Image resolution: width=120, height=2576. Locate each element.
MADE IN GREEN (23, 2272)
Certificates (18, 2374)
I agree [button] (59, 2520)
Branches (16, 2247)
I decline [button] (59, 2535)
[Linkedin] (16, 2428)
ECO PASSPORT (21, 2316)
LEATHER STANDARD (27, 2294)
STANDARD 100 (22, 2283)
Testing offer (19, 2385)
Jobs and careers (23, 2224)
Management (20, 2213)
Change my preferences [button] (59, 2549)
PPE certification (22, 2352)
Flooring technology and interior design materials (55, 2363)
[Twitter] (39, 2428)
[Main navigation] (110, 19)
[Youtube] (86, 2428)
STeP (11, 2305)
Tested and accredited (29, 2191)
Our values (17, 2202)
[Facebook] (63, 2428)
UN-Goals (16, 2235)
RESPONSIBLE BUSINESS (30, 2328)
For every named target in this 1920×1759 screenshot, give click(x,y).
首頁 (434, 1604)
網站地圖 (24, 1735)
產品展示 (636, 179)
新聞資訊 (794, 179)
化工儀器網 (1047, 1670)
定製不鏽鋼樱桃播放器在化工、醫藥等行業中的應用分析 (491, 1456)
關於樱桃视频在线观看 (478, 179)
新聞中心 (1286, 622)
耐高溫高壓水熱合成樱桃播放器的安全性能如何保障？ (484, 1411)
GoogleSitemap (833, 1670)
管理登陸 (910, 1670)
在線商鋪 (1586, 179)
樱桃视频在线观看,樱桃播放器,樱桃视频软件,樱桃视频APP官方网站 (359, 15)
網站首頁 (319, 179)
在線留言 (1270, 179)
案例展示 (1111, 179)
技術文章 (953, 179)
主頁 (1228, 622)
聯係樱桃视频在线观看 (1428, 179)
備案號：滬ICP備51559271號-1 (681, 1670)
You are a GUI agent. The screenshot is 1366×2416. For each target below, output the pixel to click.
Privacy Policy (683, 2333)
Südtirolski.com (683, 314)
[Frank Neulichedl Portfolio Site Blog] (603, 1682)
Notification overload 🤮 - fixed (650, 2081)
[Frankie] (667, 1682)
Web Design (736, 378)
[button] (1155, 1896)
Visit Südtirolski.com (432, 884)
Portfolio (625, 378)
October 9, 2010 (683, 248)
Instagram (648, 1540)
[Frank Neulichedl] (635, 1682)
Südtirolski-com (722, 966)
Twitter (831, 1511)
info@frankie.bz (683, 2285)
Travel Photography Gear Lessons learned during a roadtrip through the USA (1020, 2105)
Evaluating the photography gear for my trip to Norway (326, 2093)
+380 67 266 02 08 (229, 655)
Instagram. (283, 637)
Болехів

====

Task directions
Only the lines from the first one of the listing up to and including the line where "聯係樱桃视频在线观看 (1428, 179)" appears are wanted, reproduced exactly.

Answer for the task
Image resolution: width=120, height=2576. Locate each element.
MADE IN GREEN (23, 2272)
Certificates (18, 2374)
I agree [button] (59, 2520)
Branches (16, 2247)
I decline [button] (59, 2535)
[Linkedin] (16, 2428)
ECO PASSPORT (21, 2316)
LEATHER STANDARD (27, 2294)
STANDARD 100 (22, 2283)
Testing offer (19, 2385)
Jobs and careers (23, 2224)
Management (20, 2213)
Change my preferences [button] (59, 2549)
PPE certification (22, 2352)
Flooring technology and interior design materials (55, 2363)
[Twitter] (39, 2428)
[Main navigation] (110, 19)
[Youtube] (86, 2428)
STeP (11, 2305)
Tested and accredited (29, 2191)
Our values (17, 2202)
[Facebook] (63, 2428)
UN-Goals (16, 2235)
RESPONSIBLE BUSINESS (30, 2328)
For every named target in this 1920×1759 screenshot, give click(x,y).
首頁 (434, 1604)
網站地圖 (24, 1735)
產品展示 (636, 179)
新聞資訊 (794, 179)
化工儀器網 (1047, 1670)
定製不鏽鋼樱桃播放器在化工、醫藥等行業中的應用分析 (491, 1456)
關於樱桃视频在线观看 (478, 179)
新聞中心 (1286, 622)
耐高溫高壓水熱合成樱桃播放器的安全性能如何保障？ (484, 1411)
GoogleSitemap (833, 1670)
管理登陸 (910, 1670)
在線商鋪 (1586, 179)
樱桃视频在线观看,樱桃播放器,樱桃视频软件,樱桃视频APP官方网站 (359, 15)
網站首頁 (319, 179)
在線留言 (1270, 179)
案例展示 (1111, 179)
技術文章 (953, 179)
主頁 (1228, 622)
聯係樱桃视频在线观看 (1428, 179)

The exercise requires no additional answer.